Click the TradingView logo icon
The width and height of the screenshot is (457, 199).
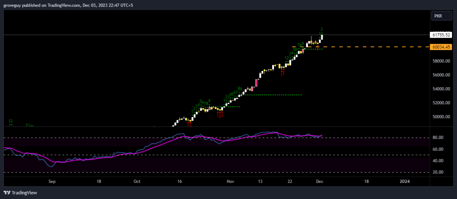[7, 193]
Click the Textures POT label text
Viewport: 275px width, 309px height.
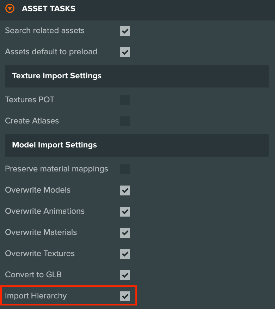coord(30,99)
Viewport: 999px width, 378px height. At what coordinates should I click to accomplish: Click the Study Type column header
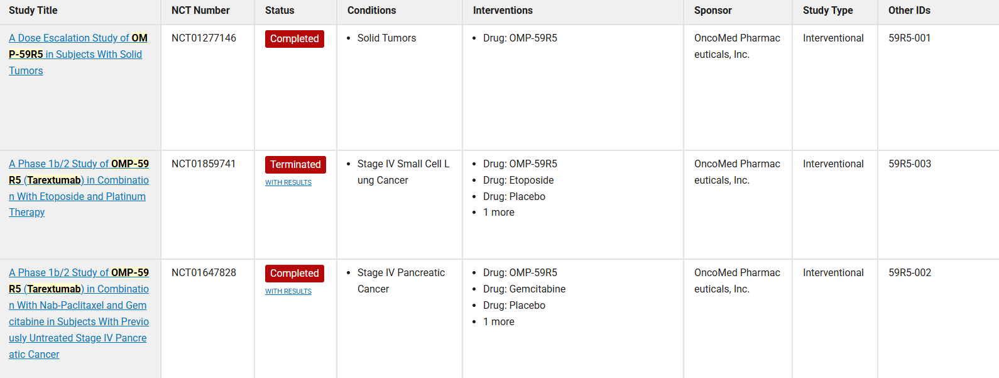(828, 11)
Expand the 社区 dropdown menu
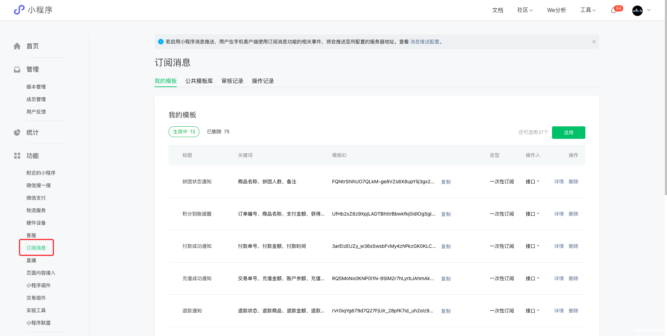Viewport: 667px width, 336px height. pyautogui.click(x=525, y=10)
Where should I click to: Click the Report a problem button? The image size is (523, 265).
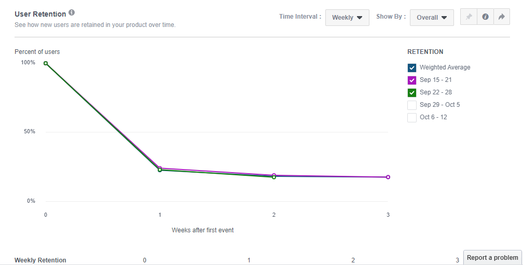(492, 258)
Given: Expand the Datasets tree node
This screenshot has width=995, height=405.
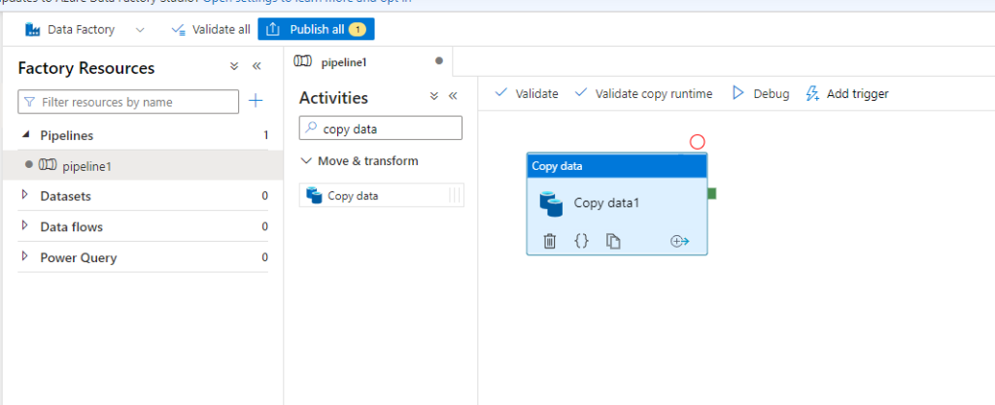Looking at the screenshot, I should 25,196.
========================
» WHAT THE TASK REQUIRES:
Please convert every line of the records above into a numbered list, skipping any blank lines and leaving out the pictures.

» ANSWER FOR THIS EXERCISE:
1. Click the TradingView logo icon
2. The width and height of the screenshot is (457, 199).
3. [7, 193]
4. Click the Textures POT label text
5. Viewport: 275px width, 309px height.
6. coord(30,99)
7. Viewport: 999px width, 378px height. At what coordinates should I click to accomplish: Click the Study Type column header
8. (828, 11)
9. Expand the 社区 dropdown menu
10. Viewport: 667px width, 336px height. pyautogui.click(x=525, y=10)
11. Where should I click to: Click the Report a problem button? The image size is (523, 265).
12. (492, 258)
13. Given: Expand the Datasets tree node
14. This screenshot has width=995, height=405.
15. Looking at the screenshot, I should 25,196.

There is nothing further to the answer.